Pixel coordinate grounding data
——————
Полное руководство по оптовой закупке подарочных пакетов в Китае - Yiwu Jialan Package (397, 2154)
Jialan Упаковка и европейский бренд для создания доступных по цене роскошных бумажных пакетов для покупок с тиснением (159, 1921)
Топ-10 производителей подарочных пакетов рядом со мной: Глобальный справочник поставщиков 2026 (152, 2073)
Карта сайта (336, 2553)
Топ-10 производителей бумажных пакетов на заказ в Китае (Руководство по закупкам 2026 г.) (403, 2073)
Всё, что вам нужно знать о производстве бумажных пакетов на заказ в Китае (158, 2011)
——————
■ **Work instructions**
Looking at the entries, work out how many lines include the word "пакетов" and give the number by itself.

■ **Response to this exercise**
5